In January-June, Gazprom cut gas exports to Europe by 18% to 78.9 billion cubic meters (bcm). In the main sales market - in Western Europe - supplies fell by 17% to 60 bcm. At the same time, exports to Germany, the largest market for Russian gas, fell by 25% to 20.1 blm, to Italy - by 14.6% to 9.9 bcm. The worst dynamics was shown by Turkey - exports to this country, where Gazprom has specially built the direct gas pipeline TurkStream, collapsed by 41% to 4.7 bcm, Kommersant writes.
According to experts, the situation could be more favorable for Gazprom the second half of the year. So far, however, supplies in July-August continue to fall drastically. However, starting from Q4, support for Gazprom's supplies may be provided by prices under old contracts with oil product price adjustment, gas analyst at the Skolkovo Energy Center of the Moscow School of Management Sergey Kapitonov told the newspaper. "A lot will depend on the marketing strategy in Turkey, where the supply situation has become catastrophic," Kapitonov added. In his opinion, although the second half of the year may turn out to be somewhat easier for Gazprom from the point of view of economic factors, competition will not become less fierce - if gas prices in Europe rise, then LNG producers will also increase supplies to Europe.
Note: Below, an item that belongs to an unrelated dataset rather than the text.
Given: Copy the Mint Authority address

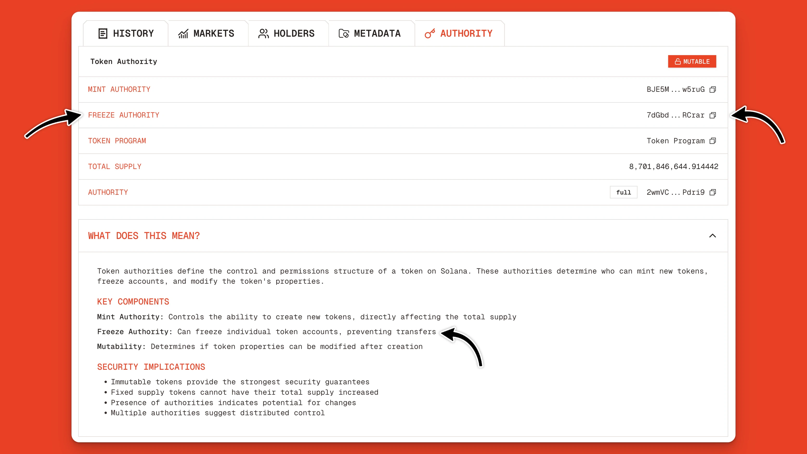Looking at the screenshot, I should [712, 89].
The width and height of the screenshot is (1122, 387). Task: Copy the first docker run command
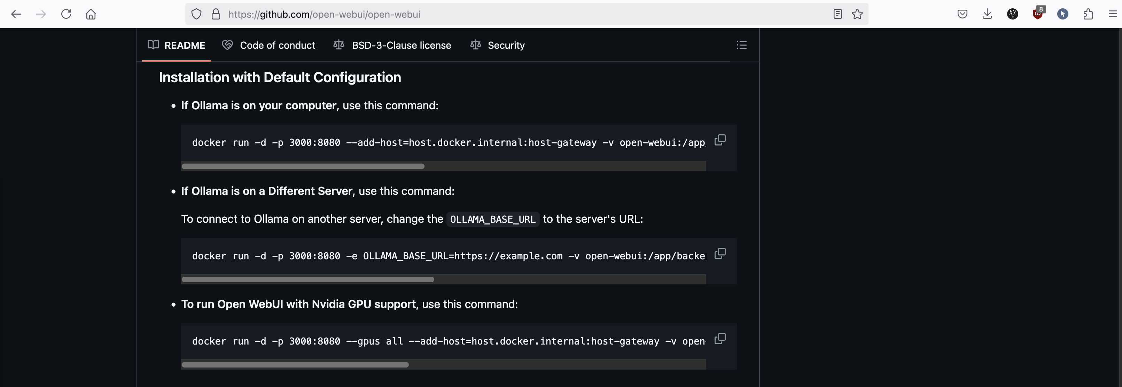pos(720,140)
Izvestia: Russia’s business borrows more amid threat of second COVID wave
In April-June, small and medium-sized businesses in Russia took out loans for 699.5 bln rubles ($9.59 bln), which is 26% more than a year earlier, Izvestia writes citing the data of the United Credit Bureau, SPARK, and Frank Research Group. At the same time, contrary to expectations, in the midst of the coronavirus, micro and small companies were able to improve payment discipline, as well as attract new loans at preferential rates. A slight deterioration in the quality of the portfolio occurred in medium-sized businesses. Experts told the newspaper that future will largely depend on the epidemiological situation.
Alfa Bank told Izvestia that business recovery after a period of restrictions is indeed happening faster than anticipated, and the worst expectations were not met. This was evidenced by the growing trend of clients leaving credit holidays for the standard repayment schedule.
If the Russian economy continues to recover in the second half of 2020, then there will be no significant growth in delinquencies and restructuring on SME loans, managing director of the corporate ratings group at NKR agency Dmitry Orekhov told the newspaper. If the second wave of the pandemic comes in the next months, banks would not be able to avoid deterioration in the quality of the loan portfolio of small and medium-sized businesses, he summed up.
The Bank of Russia told Izvestia that forecasts for further lending to SMEs depend on the pace of economic recovery in the second half of the year. If there are no new restrictive measures, many companies will cope with a temporary period of declining revenues and gradually return to normal levels of operation.